To successfully integrate the NHS organisations need to “take the workforce with us”, the chief medical officer of NHS Digital has said.

Speaking at day two of Digital Health’s Autumn Leadership Summit, Professor Jonathan Benger stressed the importance of changing culture around technology and understanding the workforce’s need.

“If we want to integrate we need to make sure we take the workforce with us,” he said.

“The reality is clinicians listen to clinicians… so if you want to sell an idea to a clinician you need to take a clinician with you.

“So that means we need clinical informaticians through the entire organisation.”

Benger reminded the audience technology needs to address a need for it to be widely adopted.

“The system is not transformed by digital technologies… that error is a pervasive error that goes throughout our entire systems,” he said.

“If we want technologies to stick and to enact digital transformation then we need to make sure they are fulfilling a real need.

“And we need to make sure clinicians are embedded in that process to represent the views of clinicians and the views of clinical patients.”

Benger wrapped up his keynote address saying it was “absolutely critical” that clinicians can spend more time with patients to provide quality healthcare.

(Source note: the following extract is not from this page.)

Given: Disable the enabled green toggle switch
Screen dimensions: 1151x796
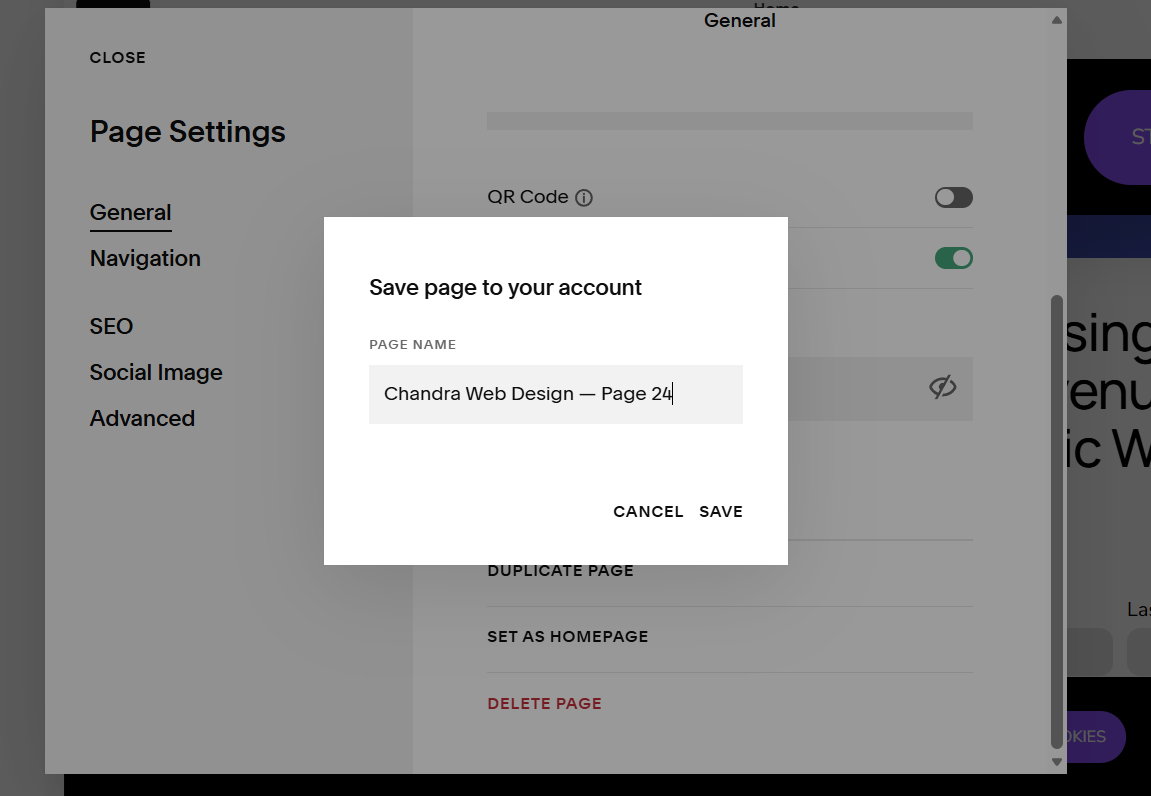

“We have to make digital technology to work in a way that allows people to spend more time with people,” he added.

“Healthcare is a fundamental human-to-human interaction.”

Reducing digital pathways

Benger was joined by Dr Simon Eccles, CCIO at NHSX, who spoke of the need to reduce the number of digital pathways patients use to access the NHS to ensure safety.

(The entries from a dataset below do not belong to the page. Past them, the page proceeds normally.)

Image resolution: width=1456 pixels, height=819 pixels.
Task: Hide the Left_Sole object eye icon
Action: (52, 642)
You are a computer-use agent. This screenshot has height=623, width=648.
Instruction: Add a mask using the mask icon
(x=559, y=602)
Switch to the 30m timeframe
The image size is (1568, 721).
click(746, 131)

He gave the NHS App as an example of successful digital pathways, which he said is largely down to the introduction of Covid-19 passports. There are now more than 26 million NHS login accounts being used, up from four million at the beginning of 2021.

“We can significantly protect the safety of patients if we reduce the number of [digital] ways access to NHS services,” he said.

To address safety around the use of technology NHSX recently launched its Digital Clinical Safety Strategy, which Eccles said is about a whole system approach.

The strategy aims to help the NHS provide a safer service when using digital technology, including through training and better use of data.

“It stops being about the safety of the digital system itself and moves into the safety of the collective system in use,” he said.

Eccles added that having digital care “completely coordinated end-to-end is important”.

The keynotes echoed messages from the first day of the conference, when Tom Loosemore from Public Digital said that when it comes to transformational change – the focus should be on culture rather than the technology.